PROBLEM REQUIREMENTS >> Line by line, print the records exactly, and keep images out of the copy.

*** PROVIDED RECORDS ***

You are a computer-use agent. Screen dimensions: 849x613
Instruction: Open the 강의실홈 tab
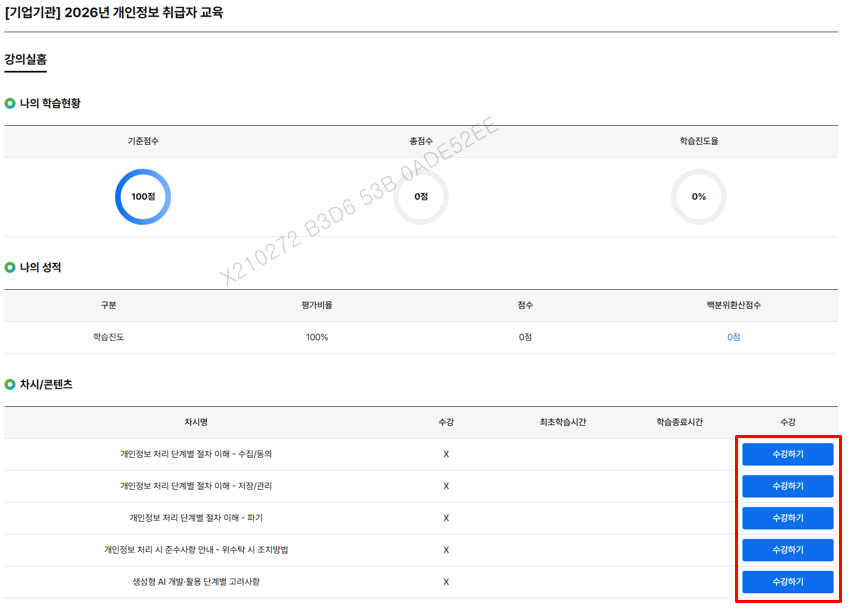click(x=25, y=60)
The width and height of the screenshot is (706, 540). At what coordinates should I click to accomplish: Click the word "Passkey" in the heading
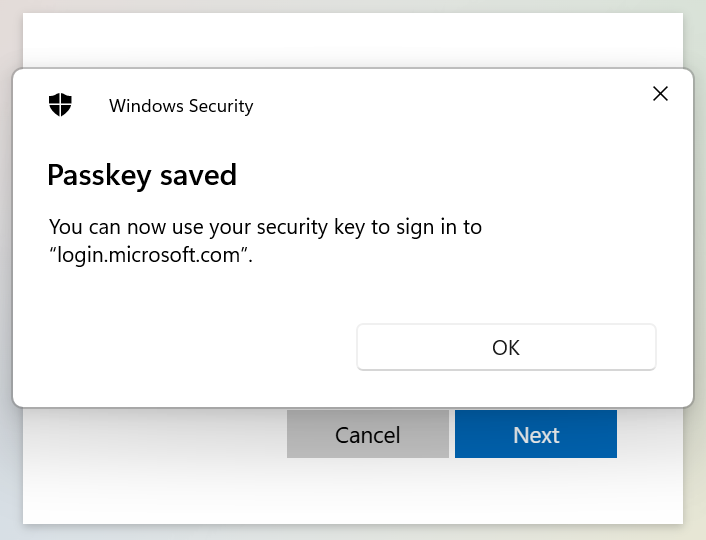(95, 176)
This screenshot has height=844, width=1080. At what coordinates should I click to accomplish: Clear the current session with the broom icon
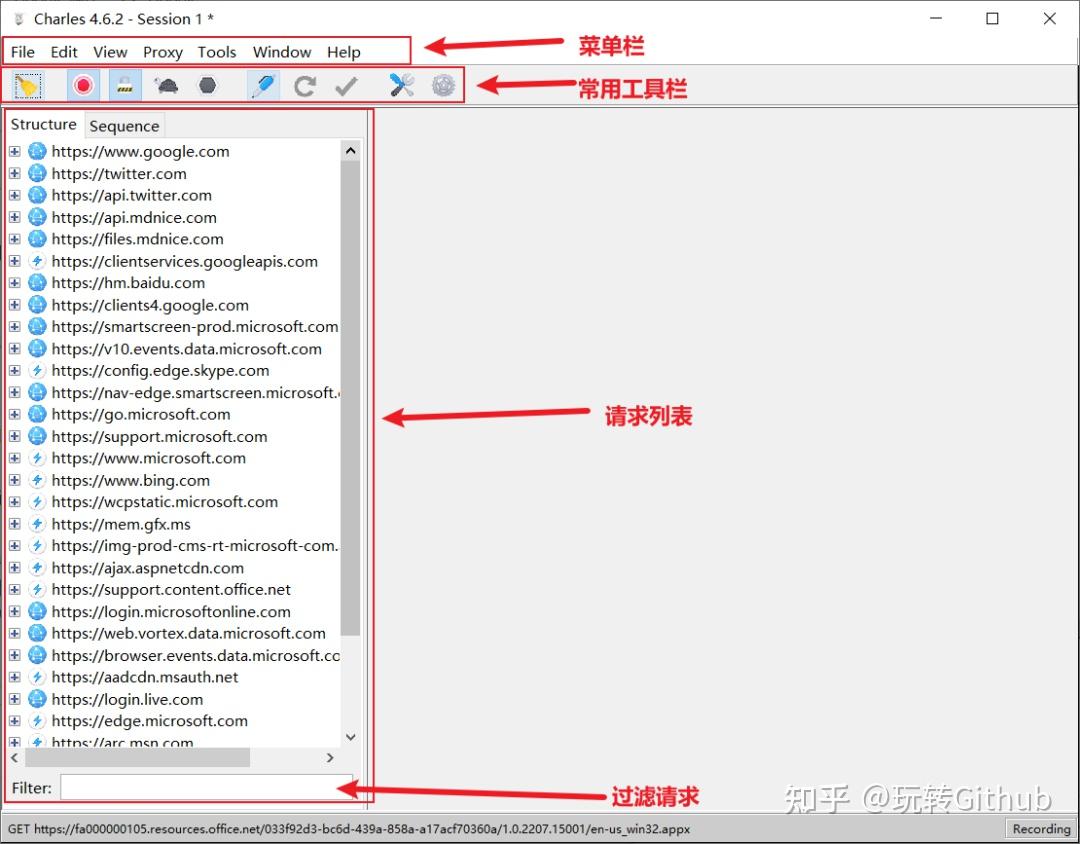pyautogui.click(x=27, y=86)
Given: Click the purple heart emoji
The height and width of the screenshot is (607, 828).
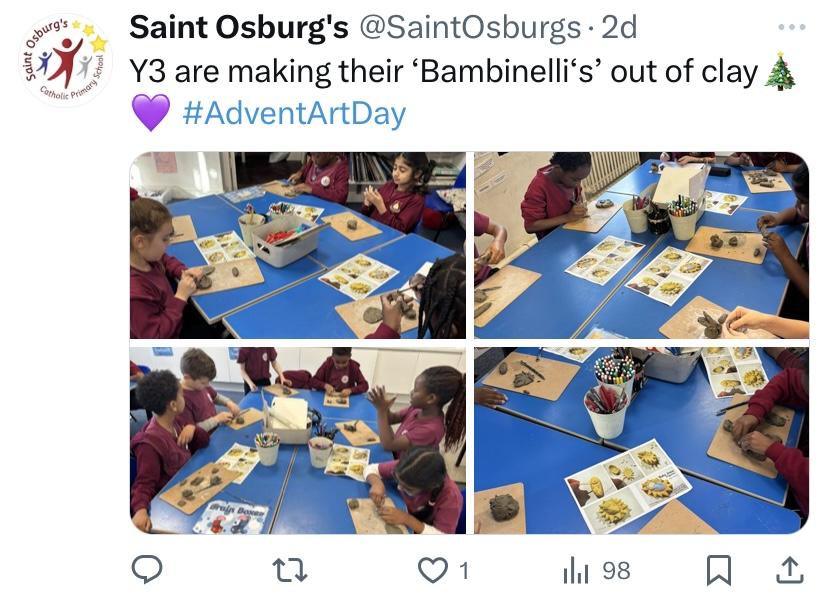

*** End of PROVIDED RECORDS ***

ANSWER >>
You are a computer-use agent. Screen dimensions: 849x613
Instruction: Open the 강의실홈 tab
click(x=25, y=60)
The width and height of the screenshot is (706, 540). At what coordinates should I click to accomplish: Click the word "Passkey" in the heading
(95, 176)
This screenshot has height=844, width=1080. At what coordinates should I click to accomplish: Clear the current session with the broom icon
pyautogui.click(x=27, y=86)
Given: Click the purple heart emoji
The height and width of the screenshot is (607, 828).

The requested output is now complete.